Seorang warga yang bermukim dekat Tugu Batas Provinsi Sulsel/Sulteng melaporkan bahwa ia melihat kendaraan milik perusahaan tersebut melintas dengan muatan solar.
“Warga yang menyaksikan kejadian tersebut melaporkan adanya dua truk tanki, satu dengan nomor plat H 8507 LG bermuatan 16.000 liter mengarah ke Sulsel, sementara yang lainnya, dengan nomor plat B 8912 BFU bermuatan 5.000 liter, menuju Sulawesi Tengah,” ujar warga yang tidak disebutkan namanya.
Dugaan kuat menyebutkan bahwa BBM tersebut akan disalurkan ke berbagai perusahaan yang telah melakukan pemesanan sebelumnya kepada PT GOI.
Aktivitas mencurigakan ini sudah berlangsung selama beberapa bulan terakhir, dengan mobil-mobil PT GOI sering terlihat melintas di perbatasan provinsi.

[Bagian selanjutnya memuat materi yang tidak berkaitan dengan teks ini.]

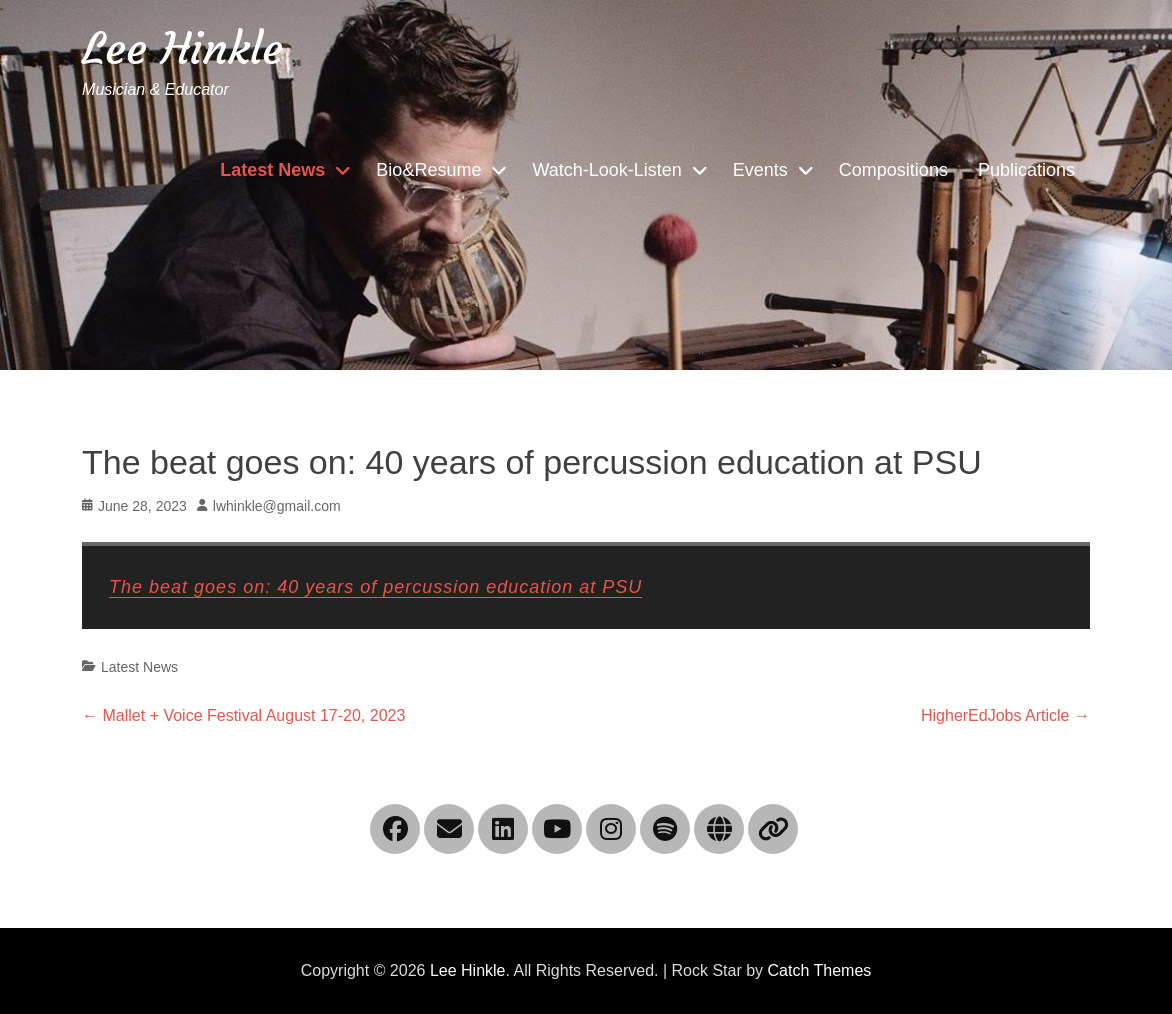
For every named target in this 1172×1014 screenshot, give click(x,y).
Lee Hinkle (182, 48)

“Material BBM berasal dari Makassar dan disalurkan ke Sulawesi Tengah melalui jalur darat,” ungkap sumber media yang tidak disebutkan namanya.
Hal ini menimbulkan kekhawatiran lapisan masyarakat akan praktik ilegal yang bisa merugikan masyarakat dan negara.
Menanggapi dugaan permainan culas BBM Solar subsidi dari pengepul yang beroperasi di sejumlah SPBU tertentu di Makassar dan beberapa wilayah kabupaten di Sulsel, sejumlah aktivis yang kerap suarakan penyelewengan BBM Solar Subsidi, angkat suara.
Koordinator Aliansi Aktivis Mahasiswa Bersatu, Sugyanto berharap, pihak kepolisian dapat segera menindaklanjuti laporan ini untuk memastikan bahwa hukum ditegakkan dan praktik penyaluran BBM ilegal bisa dihentikan.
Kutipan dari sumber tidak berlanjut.